Each of these functions takes a length count. For the "ANSI" version of each function, the length is specified as a BYTE count length of a string not including the NULL terminator. For the Unicode function, the length count is the byte count divided by sizeof(WCHAR), which is 2, not including the NULL terminator. The character count is the count of the number of characters, which might not equal the length count of the string. In some instances, characters take more than one BYTE for ANSI (for example, DBCS character) and more than one WORD for Unicode (for example, surrogate characters). Further, the number of glyphs might not equal the number of characters because multiple characters might be composited to make one glyph. Length count is the amount of data. Character count is the number of units that are processed as one entity. Glyphs are what gets rendered. For example, in Unicode, you can have a string with length of 3, which is 2 characters and which results in 1 glyph being rendered. However, typically, most Unicode strings length, character count, and number of rendered glyphs are equal.
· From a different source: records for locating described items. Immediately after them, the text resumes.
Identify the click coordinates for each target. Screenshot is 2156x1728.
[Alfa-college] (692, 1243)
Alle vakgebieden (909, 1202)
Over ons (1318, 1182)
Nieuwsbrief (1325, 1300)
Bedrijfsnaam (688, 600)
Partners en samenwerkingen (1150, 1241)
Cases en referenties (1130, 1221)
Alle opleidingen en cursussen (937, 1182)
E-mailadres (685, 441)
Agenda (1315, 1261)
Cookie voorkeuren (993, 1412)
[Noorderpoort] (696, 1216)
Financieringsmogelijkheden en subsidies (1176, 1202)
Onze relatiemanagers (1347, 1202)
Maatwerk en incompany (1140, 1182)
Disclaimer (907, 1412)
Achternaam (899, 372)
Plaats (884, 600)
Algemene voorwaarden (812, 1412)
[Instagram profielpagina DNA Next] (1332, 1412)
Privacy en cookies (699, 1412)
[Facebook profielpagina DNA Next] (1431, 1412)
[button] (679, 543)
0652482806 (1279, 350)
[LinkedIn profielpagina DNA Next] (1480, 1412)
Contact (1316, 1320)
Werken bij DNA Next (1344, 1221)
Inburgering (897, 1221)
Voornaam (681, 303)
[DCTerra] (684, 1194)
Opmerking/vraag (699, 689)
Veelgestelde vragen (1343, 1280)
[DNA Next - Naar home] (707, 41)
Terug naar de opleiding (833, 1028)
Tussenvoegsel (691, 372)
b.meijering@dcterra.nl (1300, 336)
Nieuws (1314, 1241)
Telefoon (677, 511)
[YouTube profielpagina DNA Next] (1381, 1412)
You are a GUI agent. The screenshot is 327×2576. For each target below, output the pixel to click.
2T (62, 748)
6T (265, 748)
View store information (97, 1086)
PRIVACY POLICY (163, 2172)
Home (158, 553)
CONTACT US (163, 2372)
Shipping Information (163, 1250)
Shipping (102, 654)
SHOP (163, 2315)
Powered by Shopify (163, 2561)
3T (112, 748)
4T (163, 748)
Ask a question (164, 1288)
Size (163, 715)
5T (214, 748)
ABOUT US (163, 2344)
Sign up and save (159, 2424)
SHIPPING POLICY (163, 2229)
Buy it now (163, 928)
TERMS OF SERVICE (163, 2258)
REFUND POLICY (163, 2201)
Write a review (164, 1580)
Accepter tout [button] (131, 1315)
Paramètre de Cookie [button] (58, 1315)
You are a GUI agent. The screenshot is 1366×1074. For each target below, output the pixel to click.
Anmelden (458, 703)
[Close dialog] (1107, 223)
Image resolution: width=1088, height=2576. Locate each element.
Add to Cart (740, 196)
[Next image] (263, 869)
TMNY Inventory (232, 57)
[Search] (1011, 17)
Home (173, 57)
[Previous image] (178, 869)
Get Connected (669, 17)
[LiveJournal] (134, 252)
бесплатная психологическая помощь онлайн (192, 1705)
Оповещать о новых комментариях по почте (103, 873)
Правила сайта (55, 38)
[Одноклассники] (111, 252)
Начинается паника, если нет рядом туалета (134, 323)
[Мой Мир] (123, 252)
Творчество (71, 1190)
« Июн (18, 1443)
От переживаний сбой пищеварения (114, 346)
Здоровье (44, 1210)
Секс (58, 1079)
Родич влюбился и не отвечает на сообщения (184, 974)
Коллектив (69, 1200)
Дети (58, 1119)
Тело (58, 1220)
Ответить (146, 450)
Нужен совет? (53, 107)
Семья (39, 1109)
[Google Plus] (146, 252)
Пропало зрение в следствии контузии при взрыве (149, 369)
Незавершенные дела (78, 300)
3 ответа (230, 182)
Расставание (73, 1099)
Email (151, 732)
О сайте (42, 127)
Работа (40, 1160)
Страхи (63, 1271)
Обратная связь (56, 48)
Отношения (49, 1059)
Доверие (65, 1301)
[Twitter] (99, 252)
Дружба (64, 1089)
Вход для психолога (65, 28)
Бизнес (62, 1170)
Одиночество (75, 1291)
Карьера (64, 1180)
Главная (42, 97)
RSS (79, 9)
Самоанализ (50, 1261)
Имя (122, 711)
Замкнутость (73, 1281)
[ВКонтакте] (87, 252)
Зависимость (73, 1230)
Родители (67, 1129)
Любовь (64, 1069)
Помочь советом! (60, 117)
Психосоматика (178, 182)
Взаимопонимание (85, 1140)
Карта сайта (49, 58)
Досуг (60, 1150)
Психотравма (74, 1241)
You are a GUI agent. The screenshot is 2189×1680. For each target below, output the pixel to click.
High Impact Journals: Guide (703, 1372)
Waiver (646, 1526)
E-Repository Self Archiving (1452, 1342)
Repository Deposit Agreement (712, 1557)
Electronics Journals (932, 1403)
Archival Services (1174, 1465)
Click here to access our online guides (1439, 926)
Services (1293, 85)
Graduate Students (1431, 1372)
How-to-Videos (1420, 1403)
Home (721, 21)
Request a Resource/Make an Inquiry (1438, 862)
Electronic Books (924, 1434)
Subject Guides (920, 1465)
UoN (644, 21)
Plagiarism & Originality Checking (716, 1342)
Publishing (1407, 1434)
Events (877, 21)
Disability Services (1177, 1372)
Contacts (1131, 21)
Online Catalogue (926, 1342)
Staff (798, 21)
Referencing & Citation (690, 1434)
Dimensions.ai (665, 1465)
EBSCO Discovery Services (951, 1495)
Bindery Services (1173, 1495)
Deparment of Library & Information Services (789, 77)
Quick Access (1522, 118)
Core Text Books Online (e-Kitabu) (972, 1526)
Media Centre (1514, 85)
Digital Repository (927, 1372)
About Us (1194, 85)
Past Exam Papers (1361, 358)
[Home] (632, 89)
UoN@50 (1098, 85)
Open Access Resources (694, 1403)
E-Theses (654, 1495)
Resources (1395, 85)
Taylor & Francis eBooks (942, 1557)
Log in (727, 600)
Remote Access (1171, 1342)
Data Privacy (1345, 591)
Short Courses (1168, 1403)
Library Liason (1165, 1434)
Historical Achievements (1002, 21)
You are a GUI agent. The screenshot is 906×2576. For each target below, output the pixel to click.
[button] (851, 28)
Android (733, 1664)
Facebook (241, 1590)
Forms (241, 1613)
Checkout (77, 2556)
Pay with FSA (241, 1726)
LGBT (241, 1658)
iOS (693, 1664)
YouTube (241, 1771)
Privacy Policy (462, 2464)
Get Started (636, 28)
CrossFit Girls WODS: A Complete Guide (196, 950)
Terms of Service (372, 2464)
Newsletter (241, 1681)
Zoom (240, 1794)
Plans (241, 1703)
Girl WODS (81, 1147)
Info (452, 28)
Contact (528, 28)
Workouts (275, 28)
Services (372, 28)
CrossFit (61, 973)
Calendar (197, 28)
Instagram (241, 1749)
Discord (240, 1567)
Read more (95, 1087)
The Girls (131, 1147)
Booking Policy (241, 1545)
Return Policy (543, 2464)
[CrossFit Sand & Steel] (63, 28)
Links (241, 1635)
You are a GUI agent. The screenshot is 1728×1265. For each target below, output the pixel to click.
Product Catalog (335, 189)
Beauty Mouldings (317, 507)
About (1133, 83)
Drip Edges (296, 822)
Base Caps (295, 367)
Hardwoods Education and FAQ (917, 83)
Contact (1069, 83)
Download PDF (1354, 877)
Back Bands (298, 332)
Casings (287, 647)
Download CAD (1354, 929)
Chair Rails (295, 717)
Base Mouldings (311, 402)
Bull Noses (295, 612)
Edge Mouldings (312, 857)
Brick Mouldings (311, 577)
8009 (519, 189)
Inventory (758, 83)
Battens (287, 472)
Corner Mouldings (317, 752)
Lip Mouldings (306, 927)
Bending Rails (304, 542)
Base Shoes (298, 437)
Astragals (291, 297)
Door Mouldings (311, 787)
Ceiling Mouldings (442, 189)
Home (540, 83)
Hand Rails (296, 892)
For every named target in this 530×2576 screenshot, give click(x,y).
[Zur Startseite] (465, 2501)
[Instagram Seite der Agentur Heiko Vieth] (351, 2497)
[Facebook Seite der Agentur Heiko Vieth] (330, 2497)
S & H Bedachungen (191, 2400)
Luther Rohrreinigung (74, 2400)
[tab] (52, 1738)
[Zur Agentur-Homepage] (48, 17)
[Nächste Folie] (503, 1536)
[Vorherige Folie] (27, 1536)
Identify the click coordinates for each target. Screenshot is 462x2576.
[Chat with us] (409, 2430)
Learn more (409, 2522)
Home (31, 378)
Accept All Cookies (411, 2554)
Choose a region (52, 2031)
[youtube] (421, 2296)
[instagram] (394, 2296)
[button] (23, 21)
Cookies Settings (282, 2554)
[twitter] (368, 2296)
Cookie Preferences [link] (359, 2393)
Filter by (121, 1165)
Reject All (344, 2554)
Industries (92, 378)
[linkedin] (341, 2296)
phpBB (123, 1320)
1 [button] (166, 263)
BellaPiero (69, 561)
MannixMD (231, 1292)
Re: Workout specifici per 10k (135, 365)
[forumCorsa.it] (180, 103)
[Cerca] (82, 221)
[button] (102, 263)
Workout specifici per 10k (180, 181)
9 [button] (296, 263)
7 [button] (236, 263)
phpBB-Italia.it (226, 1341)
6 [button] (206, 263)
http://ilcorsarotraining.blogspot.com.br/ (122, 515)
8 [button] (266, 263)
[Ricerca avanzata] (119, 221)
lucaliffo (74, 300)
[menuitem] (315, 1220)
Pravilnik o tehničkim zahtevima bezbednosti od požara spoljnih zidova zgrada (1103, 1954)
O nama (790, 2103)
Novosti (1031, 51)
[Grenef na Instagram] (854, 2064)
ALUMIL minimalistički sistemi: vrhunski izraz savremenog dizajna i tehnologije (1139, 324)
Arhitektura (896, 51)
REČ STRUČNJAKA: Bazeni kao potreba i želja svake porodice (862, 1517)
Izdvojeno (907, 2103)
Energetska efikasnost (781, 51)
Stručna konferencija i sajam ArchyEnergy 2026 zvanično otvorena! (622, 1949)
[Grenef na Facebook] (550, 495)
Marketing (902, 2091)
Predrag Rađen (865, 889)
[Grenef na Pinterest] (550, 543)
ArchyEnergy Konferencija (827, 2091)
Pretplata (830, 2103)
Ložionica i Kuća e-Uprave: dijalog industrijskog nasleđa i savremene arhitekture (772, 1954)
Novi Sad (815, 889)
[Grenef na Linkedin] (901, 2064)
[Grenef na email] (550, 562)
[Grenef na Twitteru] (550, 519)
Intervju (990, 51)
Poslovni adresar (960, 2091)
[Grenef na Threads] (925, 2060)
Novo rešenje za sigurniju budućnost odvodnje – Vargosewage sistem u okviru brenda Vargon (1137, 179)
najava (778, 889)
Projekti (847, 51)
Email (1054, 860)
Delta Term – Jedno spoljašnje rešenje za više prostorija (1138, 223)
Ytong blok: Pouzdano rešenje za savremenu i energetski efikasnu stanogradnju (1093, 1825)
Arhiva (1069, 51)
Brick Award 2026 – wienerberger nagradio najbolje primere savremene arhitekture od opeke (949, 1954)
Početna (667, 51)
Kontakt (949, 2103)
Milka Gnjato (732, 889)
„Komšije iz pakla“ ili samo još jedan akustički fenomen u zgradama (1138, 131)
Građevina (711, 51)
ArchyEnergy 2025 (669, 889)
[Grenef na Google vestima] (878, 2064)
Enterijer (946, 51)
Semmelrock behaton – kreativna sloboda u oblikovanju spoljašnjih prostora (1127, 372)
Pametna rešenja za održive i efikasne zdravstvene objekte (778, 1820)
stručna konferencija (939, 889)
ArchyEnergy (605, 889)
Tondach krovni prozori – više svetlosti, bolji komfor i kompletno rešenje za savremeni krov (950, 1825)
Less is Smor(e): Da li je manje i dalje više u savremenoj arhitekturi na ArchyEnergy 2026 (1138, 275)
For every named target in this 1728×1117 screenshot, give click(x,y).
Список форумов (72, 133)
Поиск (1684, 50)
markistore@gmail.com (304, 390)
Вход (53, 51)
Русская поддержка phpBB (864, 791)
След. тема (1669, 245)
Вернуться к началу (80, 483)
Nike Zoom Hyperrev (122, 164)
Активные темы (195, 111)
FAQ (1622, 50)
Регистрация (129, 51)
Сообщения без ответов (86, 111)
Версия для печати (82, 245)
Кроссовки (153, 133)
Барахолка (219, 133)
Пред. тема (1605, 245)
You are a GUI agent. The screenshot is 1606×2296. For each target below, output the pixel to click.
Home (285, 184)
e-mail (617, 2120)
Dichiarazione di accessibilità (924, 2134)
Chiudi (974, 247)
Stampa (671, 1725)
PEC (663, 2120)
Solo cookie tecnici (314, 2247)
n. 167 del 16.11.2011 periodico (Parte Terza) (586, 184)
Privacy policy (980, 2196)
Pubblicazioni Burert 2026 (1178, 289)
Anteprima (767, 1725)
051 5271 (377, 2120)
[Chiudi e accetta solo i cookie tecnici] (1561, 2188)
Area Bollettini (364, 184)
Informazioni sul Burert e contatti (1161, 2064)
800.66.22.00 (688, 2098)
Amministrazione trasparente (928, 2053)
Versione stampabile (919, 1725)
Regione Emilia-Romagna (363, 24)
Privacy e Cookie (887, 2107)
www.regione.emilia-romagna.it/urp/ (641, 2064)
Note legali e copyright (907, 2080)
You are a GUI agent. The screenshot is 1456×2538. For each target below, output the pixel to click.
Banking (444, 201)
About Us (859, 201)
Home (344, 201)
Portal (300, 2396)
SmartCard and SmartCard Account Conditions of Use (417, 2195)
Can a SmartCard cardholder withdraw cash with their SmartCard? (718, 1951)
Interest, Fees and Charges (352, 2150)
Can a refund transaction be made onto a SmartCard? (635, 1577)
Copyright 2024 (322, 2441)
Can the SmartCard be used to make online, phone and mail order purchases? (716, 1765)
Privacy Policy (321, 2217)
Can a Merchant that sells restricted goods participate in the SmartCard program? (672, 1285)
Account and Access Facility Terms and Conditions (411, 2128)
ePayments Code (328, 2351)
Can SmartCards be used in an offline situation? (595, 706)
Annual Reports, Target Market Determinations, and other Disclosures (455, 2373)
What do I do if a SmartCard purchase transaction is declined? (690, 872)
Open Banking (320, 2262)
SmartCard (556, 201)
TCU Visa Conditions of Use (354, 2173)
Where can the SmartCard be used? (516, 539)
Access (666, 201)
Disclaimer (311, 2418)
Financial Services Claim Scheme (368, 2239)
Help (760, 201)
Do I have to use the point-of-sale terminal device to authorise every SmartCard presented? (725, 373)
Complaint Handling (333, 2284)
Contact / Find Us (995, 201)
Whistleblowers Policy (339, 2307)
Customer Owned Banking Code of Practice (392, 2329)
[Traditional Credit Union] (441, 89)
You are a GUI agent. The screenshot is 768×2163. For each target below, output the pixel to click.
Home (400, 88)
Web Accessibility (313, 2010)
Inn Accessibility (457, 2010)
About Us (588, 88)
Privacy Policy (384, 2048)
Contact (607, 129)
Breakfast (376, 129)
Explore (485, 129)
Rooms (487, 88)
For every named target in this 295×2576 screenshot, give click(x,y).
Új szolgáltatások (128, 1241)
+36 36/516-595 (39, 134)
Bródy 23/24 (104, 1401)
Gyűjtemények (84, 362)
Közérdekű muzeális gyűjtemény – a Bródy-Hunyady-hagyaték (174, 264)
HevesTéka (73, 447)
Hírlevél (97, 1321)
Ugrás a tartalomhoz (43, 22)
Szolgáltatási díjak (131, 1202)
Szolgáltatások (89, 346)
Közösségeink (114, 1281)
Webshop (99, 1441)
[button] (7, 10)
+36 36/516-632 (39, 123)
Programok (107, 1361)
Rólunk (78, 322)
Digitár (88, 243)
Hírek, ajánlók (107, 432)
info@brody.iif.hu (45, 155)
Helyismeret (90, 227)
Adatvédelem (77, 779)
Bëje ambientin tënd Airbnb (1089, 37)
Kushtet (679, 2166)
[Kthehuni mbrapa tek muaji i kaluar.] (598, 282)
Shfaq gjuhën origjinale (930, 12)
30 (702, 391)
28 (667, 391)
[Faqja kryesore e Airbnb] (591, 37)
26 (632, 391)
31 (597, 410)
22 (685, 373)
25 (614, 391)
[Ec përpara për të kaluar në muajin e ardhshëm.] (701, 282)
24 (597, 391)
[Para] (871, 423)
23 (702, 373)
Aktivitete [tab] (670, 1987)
You can use _tcslen() to get the string length. For ANSI, _tcslen() returns the number of bytes. For Unicode, _tcslen() returns the number of WCHARs (that is, WORDs).

Special processing characters like tabs and soft hyphens that aren't always drawn can affect the drawn output. They get included in the string length and character counts, but might not be directly represented by a rendered glyph.

Some of these functions allow the caller to specify the length as -1 to indicate that the string is null-terminated; in that case the function will compute the character count automatically. Not all of the functions offer this capability. That is specified on a function-by-function basis; see the individual function documentation.